While there appears no stopping of escalating costs with truck drivers in the Pilbara mine region in northern Australia getting paid A$200,000 ($207,000) a year and where even unskilled laborers can make more than A$100,000, according to Goldman Sachs.
Iron ore has tumbled 28 percent from a record of $191.90 a ton in February 2011, according to a gauge for China from The Steel Index Ltd., a unit of McGraw-Hill Cos., while benchmark Australian coal prices fell 33 percent from a high in May 2011.
Xstrata Plc (XTA), the world’s biggest producer of power station coal, last month said it would consolidate its Australian coal operations, while Rio said it was taking steps to reduce costs and Whitehaven Coal Ltd. (WHC) cut workers. These companies have all cited the strong Australian dollar as hurting their operations.
The correlation between commodity prices and the Aussie disconnected in the past 12 months because of central bank currency diversification and the nation’s high benchmark borrowing cost, the highest among major developed economies, according to a March 25 Goldman Sachs report.

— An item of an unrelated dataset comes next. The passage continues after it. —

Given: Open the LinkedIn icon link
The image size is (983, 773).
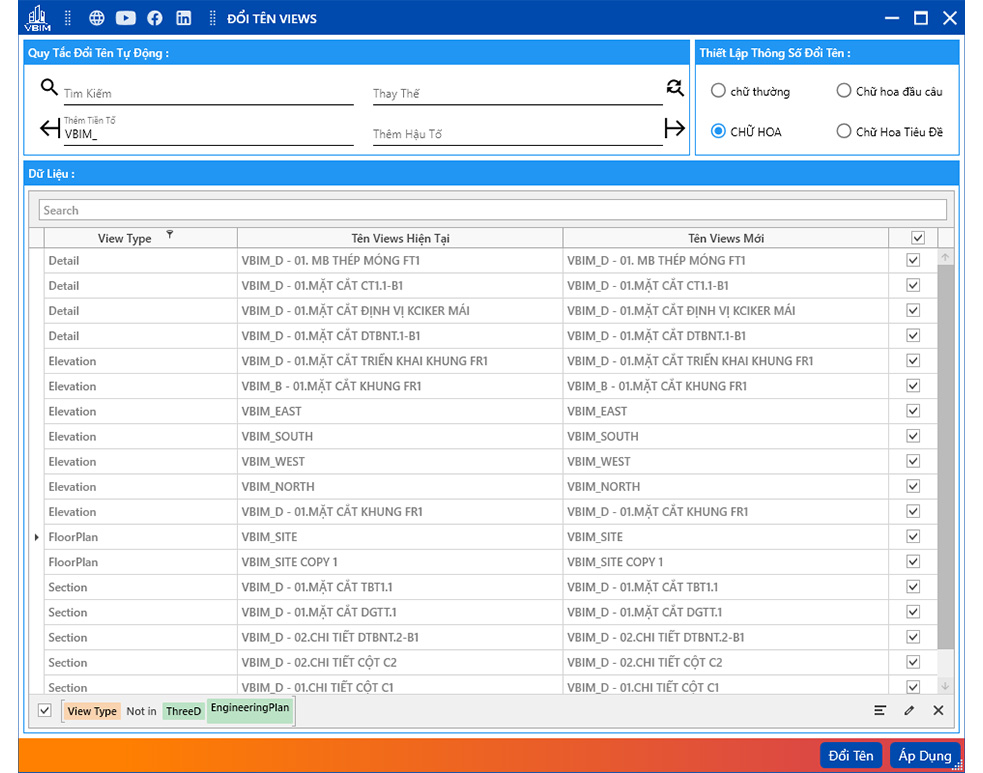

The relationship of “the Aussie dollar with commodity prices might be less strong for the next year or two than it has been historically,” Adrian Wood, resources analysts with Macquarie Group Ltd., said by phone. “Partly because so many other countries around the world are printing money and Australia isn’t. So, nothing to do with commodity prices.”
Central banks, sovereign wealth funds and asset managers have been buying the currency like never before, attracted by Australia’s AAA credit rating and relatively high interest rates. Foreign holdings of Australia’s debt reached A$207.5 billion as of Sept. 30, the most in RBA figures dating back to 1986.
The inflow of investment into Australia to fund the almost $200 billion of liquefied natural gas projects being built is also bolstering the Aussie, Tim Netscher, chief executive officer of Gindalbie Metals Ltd. (GBG), said in an interview March 20.
“That’s going to come to an end,” said Netscher, who cites Australia’s trade deficit one issue likely to keep weighing on the currency. “It’s another reason for the Australian dollar to move back to what it traditionally did, which is move up and down with a basket of commodities.”
A 20 percent drop in the Australian dollar would boost Rio’s 2013 earnings before interest, taxation, depreciation and amortization by about $1 billion, Goldman Sachs analysts led by Eugene King said in the March 19 report. “We expect Rio Tinto (RIO) to generate no free cash flow through 2013-2015 after paying its dividend,” they said.
The Australian dollar’s trade-weighted index rose to 79.5 yesterday, the highest level since 1985, and climbed 3.0 percent since the start of March against Group of 10 currency peers, the strongest gains across the Bloomberg Correlation-Weighted Indexes.
A stable, high price of price of LNG and continued quantitative easing in Japan, the U.S. and Europe will maintain buying of the Aussie, Martin Whetton, interest rate strategist at Nomura Australia Ltd., said by phone. RBA Deputy Governor Philip Lowe, the No. 2 reserve bank official, said March 19 the process of adjusting to an elevated local currency could be “often painful” for companies.
Some companies “will fall by the wayside, and he said as much in his speech,” Whetton said. “It’s a case of harden up or you’re out; it’s a pretty blunt message from the RBA, but it’s reality.”
Top weekly rents in Port Hedland, a town of about 20,000 people some 1,660 kilometers (1,031 miles) by road from the state capital Perth, may hit A$5,000 a week by 2014, according to Jan Ford, the chairwoman of REIWA’s branch in the Pilbara, the mining region that’s home to Port Hedland.
“We already have a few A$3,000 to A$4,000 per week houses in top locations,” Ford said in an interview in REIWA’s March quarter news magazine. “A combination of high commercial rents and high residential rents for staff have forced small to medium businesses to close either because the rents become too high or a bigger business will pay more and force the smaller one out.”